The Black Wednesday Riots in Port Moresby earlier this year have significantly affected business and investor confidence.
This is according to the BSP’s Pacific Quarterly Economic & Market Pulse for the June quarter 2024.
According to the reports economic and market views, in response to these disruptions, the Government approved K260 million (US$60 million) to support impacted businesses.
“Business activity showed sluggishness towards the end of Q 2 2024 with mixed employment trends observed across different regions, predominantly negative Employment declines were noted in the Southern Region, Morobe Islands Region, and NCD compared to Q 1 2024 while the Mamose and Highlands Regions experienced increases,” the report stated.
“The Porgera mine is expected to face delays in achieving full production by Q 3 2024 due to operational setbacks from the Mulitaka landslide, potentially pushing anticipated production into Q4 2024.
“FX constraints continue to impact import dependent businesses, which are facing challenges despite an increased demand for FX, as evidenced by the rising FX orders placed with BSP.”
In terms of global economic Outlook, the bank stated that global growth in 2024 is expected to be subdued, as tighter global monetary policies restrict access to credit and constrain economic activity.
However, the bank stated that global growth is anticipated to incrementally improve in 2024 before gaining momentum in 2025.

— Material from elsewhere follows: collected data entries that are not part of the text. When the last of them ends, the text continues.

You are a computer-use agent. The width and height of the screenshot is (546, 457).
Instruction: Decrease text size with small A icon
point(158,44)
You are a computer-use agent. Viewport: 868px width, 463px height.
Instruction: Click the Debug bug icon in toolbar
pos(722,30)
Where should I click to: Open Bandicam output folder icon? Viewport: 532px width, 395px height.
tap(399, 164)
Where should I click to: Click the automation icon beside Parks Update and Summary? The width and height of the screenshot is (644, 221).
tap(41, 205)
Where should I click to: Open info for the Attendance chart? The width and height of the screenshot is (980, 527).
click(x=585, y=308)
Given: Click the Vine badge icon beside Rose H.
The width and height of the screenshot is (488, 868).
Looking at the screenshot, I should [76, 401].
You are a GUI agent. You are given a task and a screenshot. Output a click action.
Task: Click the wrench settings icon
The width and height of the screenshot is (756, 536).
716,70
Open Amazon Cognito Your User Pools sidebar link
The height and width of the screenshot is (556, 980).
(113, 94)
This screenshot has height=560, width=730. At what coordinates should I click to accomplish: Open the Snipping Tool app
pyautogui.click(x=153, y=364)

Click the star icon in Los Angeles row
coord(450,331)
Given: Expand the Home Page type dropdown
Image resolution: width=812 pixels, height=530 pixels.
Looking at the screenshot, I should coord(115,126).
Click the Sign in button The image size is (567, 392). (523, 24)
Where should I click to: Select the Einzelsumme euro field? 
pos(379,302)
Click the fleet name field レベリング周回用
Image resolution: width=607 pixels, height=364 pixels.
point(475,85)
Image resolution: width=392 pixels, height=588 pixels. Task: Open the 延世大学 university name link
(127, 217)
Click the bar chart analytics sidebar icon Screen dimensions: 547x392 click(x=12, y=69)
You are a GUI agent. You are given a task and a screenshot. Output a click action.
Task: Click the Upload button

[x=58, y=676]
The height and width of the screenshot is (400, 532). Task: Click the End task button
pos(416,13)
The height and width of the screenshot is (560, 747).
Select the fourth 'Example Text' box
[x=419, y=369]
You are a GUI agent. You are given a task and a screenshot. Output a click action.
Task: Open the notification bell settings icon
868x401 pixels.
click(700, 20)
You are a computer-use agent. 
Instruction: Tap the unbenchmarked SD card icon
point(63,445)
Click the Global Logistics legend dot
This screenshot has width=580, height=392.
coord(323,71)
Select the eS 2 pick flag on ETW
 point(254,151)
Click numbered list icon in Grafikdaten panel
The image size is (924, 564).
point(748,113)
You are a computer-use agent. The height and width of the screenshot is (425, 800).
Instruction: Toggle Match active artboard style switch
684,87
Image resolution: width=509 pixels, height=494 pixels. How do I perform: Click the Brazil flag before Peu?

Despite stringent monetary conditions affecting households and credit markets, global economic activity remains resilient. Real incomes are benefiting from moderated inflation, alongside a resurgence in trade growth turning positive.
The Asian Development Bank (ADB) forecasts a moderation in growth for Developing Asia to 4.9 percent in both 2024 and 2025.
This outlook is underpinned by robust domestic demand and improved exports of semiconductors and services, including tourism, across most sub-regions, despite a deceleration in economic activity in the People’s Republic of China.
Inflation in Developing Asia is projected to decelerate, easing from 3.3 per cent in 2023 to 3.2 per cent in 2024, and further moderating to 3.0 percent in 2025.
Moreover, countries in the Association of Southeast Asian Nations (ASEAN) are actively promoting the use of local currencies for trade and reducing dependence on the U.S dollar in cross-border transactions.
Among ASEAN nations, Indonesia stands out for its assertive efforts towards de-dollarisation, driven partly by concerns over increasing U. S debt levels.